EXERCISE BRIEF:
When you reach the line containing "Click the compliance checkmark circle icon" in the entries below, start writing out each line exactly, and stop after the line containing "You are a computer-use agent. The height".

▶

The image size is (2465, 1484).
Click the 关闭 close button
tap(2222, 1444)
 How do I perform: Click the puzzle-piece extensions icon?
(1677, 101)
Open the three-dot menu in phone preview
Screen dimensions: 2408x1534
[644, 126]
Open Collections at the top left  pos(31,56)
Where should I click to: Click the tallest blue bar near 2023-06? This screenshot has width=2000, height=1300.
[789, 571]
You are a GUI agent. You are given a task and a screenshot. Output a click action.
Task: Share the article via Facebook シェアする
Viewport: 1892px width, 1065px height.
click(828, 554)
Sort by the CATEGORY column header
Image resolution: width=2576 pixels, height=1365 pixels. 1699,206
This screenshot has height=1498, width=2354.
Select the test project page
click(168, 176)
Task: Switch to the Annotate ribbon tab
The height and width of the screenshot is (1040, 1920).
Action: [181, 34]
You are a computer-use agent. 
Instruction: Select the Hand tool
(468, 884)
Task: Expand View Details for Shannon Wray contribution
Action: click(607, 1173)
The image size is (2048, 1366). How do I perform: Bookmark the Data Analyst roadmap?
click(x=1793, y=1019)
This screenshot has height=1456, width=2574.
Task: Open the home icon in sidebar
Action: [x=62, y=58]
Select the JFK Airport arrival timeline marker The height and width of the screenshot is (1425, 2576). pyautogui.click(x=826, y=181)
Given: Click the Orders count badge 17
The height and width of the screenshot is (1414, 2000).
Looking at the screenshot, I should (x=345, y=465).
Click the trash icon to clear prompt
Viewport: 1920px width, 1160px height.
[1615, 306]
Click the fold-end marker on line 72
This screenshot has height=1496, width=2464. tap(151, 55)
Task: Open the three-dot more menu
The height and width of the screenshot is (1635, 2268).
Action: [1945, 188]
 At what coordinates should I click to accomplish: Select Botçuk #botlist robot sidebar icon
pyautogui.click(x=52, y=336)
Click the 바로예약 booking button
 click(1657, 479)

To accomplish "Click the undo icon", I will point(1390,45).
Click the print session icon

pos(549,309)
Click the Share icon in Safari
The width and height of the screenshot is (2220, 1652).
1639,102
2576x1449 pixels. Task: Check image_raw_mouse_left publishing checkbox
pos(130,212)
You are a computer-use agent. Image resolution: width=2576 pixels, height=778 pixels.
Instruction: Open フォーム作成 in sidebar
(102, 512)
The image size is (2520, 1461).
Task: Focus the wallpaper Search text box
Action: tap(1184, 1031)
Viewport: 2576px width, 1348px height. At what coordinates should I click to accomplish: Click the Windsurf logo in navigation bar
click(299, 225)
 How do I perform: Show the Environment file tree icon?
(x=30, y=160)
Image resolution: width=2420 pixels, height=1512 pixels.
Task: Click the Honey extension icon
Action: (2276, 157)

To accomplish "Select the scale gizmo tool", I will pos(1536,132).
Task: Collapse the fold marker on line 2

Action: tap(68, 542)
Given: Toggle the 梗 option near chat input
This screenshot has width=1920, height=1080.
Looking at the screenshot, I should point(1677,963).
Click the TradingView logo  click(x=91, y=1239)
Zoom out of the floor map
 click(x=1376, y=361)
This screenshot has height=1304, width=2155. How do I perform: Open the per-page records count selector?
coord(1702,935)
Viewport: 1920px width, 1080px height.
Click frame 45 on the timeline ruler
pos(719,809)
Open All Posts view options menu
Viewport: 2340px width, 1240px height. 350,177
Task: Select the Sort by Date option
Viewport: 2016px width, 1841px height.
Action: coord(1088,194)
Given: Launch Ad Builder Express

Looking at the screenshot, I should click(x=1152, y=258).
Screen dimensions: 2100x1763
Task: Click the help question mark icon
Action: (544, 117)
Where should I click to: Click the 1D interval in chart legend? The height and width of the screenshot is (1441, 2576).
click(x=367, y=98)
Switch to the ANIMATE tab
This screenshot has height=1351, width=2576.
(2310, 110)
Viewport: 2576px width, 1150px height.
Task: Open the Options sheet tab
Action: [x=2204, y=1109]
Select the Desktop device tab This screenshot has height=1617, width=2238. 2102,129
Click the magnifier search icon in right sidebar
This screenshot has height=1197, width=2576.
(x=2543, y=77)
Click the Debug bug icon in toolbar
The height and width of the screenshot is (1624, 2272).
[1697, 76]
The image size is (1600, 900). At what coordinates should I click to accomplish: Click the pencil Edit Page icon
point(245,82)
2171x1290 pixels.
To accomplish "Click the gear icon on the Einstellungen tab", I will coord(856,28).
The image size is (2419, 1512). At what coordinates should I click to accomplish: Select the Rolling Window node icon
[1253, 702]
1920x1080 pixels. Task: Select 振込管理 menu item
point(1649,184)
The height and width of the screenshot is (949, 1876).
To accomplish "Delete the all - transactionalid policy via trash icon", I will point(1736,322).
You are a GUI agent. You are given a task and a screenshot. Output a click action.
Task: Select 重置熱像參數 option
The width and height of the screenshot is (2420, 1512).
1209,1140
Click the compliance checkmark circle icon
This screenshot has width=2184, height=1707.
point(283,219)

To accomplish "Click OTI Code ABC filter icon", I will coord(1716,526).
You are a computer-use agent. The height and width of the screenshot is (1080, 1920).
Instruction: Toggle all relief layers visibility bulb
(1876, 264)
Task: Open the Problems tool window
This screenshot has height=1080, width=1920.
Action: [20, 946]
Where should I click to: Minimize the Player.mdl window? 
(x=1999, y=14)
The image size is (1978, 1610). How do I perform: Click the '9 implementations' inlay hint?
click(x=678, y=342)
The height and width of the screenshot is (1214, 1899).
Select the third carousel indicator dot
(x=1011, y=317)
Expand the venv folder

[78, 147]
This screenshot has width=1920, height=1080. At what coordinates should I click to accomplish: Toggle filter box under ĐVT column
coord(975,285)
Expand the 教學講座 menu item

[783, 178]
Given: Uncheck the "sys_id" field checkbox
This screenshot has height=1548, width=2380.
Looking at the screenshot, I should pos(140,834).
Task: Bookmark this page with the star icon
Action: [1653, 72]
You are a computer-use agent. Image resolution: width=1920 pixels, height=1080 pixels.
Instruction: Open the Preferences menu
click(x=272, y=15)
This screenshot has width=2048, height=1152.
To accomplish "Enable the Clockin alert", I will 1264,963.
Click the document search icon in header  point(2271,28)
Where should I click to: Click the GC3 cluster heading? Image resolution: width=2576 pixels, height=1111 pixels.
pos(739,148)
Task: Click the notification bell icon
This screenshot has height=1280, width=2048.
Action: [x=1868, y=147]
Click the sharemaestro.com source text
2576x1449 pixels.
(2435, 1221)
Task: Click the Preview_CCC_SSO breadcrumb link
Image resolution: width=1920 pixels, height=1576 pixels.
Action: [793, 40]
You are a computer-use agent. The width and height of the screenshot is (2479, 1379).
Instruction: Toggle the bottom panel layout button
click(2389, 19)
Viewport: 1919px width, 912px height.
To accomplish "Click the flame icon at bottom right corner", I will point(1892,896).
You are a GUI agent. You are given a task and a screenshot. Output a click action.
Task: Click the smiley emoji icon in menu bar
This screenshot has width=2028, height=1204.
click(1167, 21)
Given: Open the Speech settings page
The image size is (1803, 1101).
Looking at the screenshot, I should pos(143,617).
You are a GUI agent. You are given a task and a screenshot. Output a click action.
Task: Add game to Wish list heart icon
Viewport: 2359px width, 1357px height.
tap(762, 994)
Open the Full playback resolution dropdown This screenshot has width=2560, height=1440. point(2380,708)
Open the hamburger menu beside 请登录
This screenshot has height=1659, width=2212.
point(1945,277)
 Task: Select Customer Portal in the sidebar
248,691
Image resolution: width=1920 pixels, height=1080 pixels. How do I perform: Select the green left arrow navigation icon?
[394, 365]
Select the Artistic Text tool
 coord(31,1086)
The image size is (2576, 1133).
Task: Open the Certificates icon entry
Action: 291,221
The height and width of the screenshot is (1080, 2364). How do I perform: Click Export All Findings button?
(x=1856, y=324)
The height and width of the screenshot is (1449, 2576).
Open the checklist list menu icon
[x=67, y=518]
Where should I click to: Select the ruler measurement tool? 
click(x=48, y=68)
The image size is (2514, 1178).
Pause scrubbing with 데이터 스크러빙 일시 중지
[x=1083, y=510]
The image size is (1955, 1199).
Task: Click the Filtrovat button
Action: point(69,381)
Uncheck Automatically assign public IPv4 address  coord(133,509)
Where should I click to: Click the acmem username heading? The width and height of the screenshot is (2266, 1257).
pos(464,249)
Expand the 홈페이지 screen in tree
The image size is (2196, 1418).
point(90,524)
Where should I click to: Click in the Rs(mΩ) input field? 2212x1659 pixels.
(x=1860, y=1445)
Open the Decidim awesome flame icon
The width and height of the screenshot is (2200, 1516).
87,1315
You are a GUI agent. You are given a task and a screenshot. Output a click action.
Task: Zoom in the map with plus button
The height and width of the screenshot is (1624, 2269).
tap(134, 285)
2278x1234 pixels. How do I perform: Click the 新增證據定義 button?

◀

RESULT OF THE TASK:
Click the compliance checkmark circle icon
This screenshot has width=2184, height=1707.
point(283,219)

To accomplish "Click OTI Code ABC filter icon", I will coord(1716,526).
You are a computer-use agent. The height and width of the screenshot is (1080, 1920).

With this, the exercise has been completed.